— Document —
□ □ □

Parity Check Failures - Same Sectors

jrhamilt · October 1, 2014

Hello all! I'm running Unraid 6.0 Beta 6, and it's been running smoothly for quite some time.

When I logged into the management console yesterday, I noticed that there were quite a bit of read error against one of my drives (300+) over the last couple months. During my investigation, I managed to do something that locked up the system (had to do with the "MyMain" application, probably requested too much of the syslog). As a result, I hard reset the server.

When it came back up, I ran a parity check with correction, and it came back with 31 issues.

I did a bit of research, and determined that those may have been due to the reboot, so I ran a second parity check (with correction again), and it came back with 31 issues, again. I checked the syslog, and those issues all occur in the exact same sectors on the two runs.

What should my next steps be? Currently, I'm running a memtest (as I saw that might be a culprit too), but I couldn't find a specific post about parity errors on the same sectors...

I've attached the syslog...

Thank you!

John

syslog-2014-09-30.txt

WeeboTech · October 1, 2014

Capture the smart log with

smartctl -a /dev/sd? where ? is the device of the drive in question.

you can post them here for people to assist with review.

jphipps · October 1, 2014

I am seeing the same issue. I ran 2 parity checks in a row, and it repaired the same block both runs with no errors at all in the logs.

jrhamilt · October 1, 2014

Attached are the Smart Logs.

Here's my configuration as well...

sdc = parity (3 TB)

sdd = Disk 1 (3 TB)

sdf = Disk 2 (640 GB)

sdb = Disk 3 (500 GB)

sde = Cache (320 GB)

I believe that the previous read errors I saw were all on sdd (Disk 1) - the 300 or so from the original issue... Can't tell where the parity problems are (of course)...

dev-sdb_-_ST3500630AS_6QG1BS25_-_2014-10-01.txt

dev-sdc_-_WDC_WD30EFRX-68EUZNO_WD-WMC4N0439159_-_2014-10-01.txt

dev-sdd_-_WEC_WD30EZRS-00MMMB0_WD-WCAWZ1221651_-_2014-10-01.txt

dev-sde_-_ST3320620AS_5QF15WDQ_-_2014-10-01.txt

jrhamilt · October 1, 2014

Smart Report for SDF.

□ □ □

— Records —

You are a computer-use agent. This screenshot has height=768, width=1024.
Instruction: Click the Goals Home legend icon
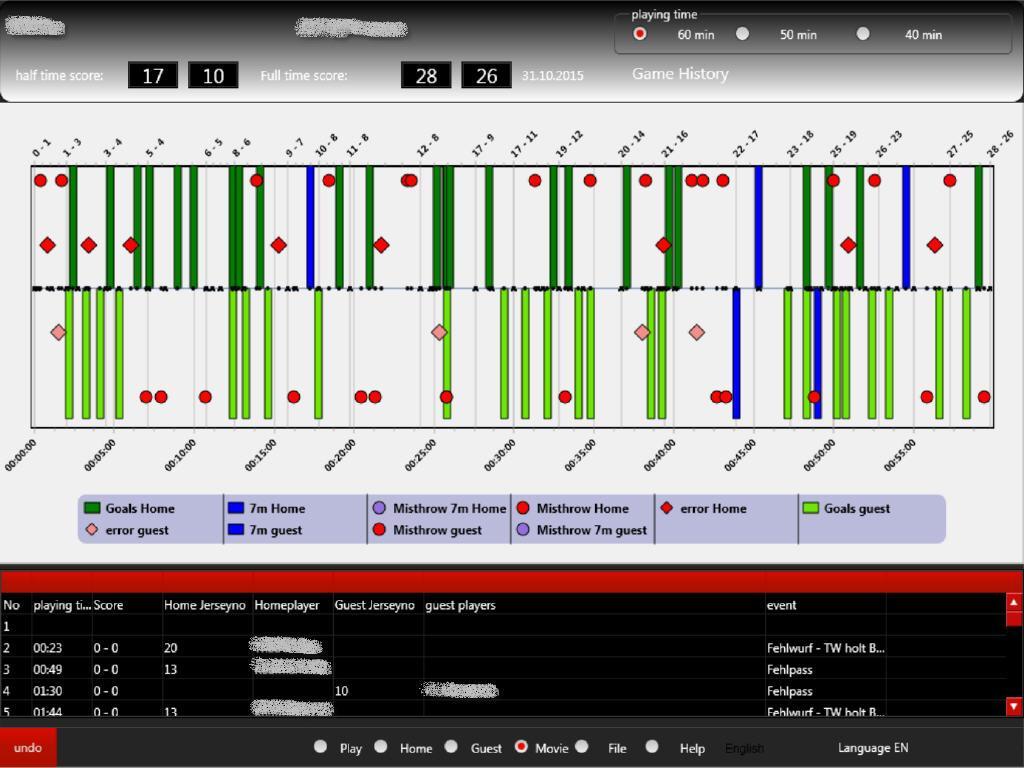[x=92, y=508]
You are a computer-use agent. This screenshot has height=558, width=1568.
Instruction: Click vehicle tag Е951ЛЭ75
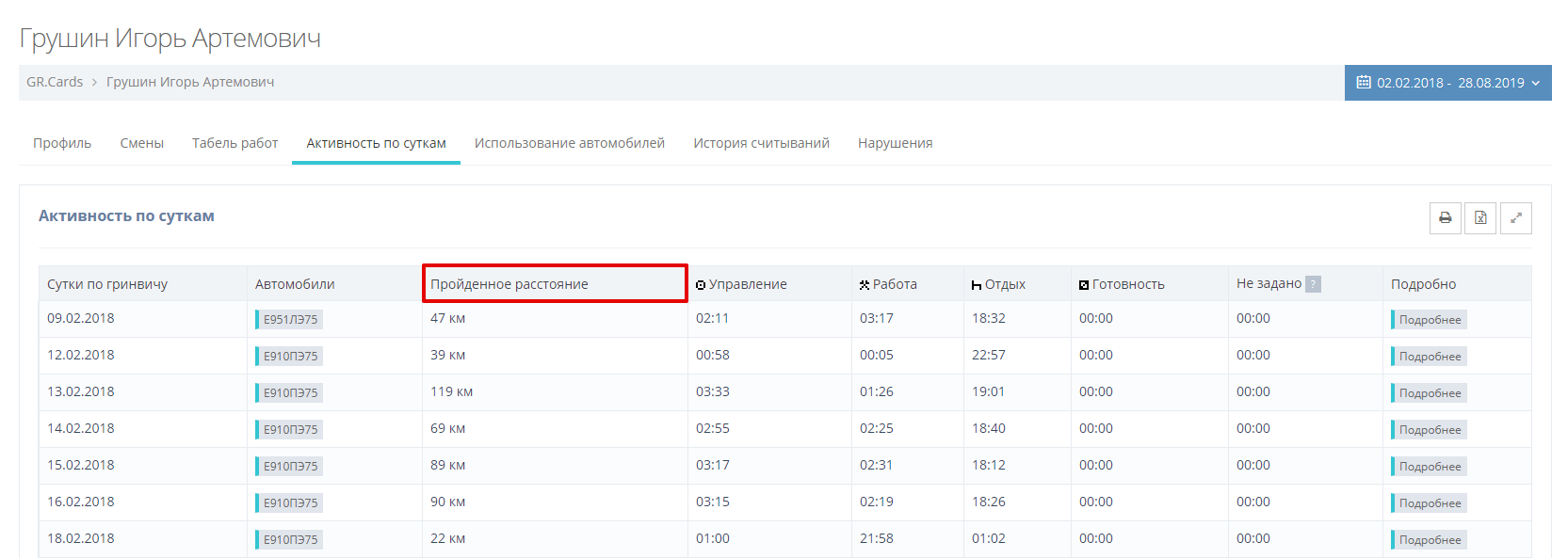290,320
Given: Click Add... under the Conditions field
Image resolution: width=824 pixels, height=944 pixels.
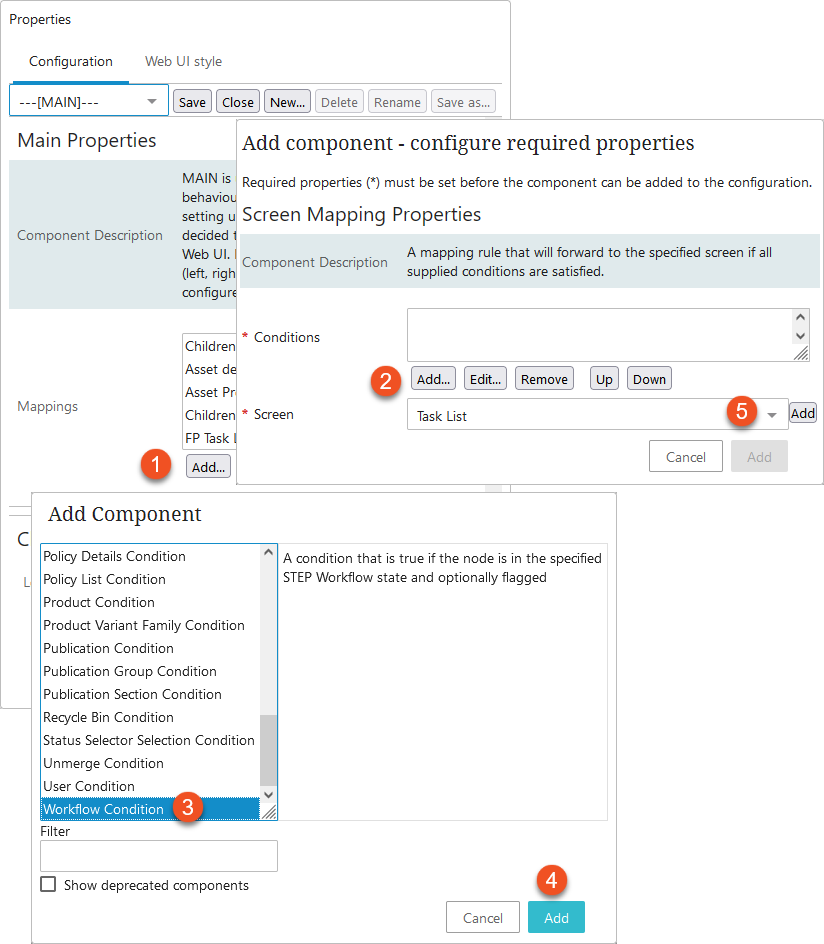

□ □ □

— Work to do —
1. According to the parity check thread, how many issues did each of the two parity checks report?
2. Echo the parity check thread from "jphipps · October" to "the Smart Logs.".

— The results —
1. 31

2.
jphipps · October 1, 2014

I am seeing the same issue. I ran 2 parity checks in a row, and it repaired the same block both runs with no errors at all in the logs.

jrhamilt · October 1, 2014

Attached are the Smart Logs.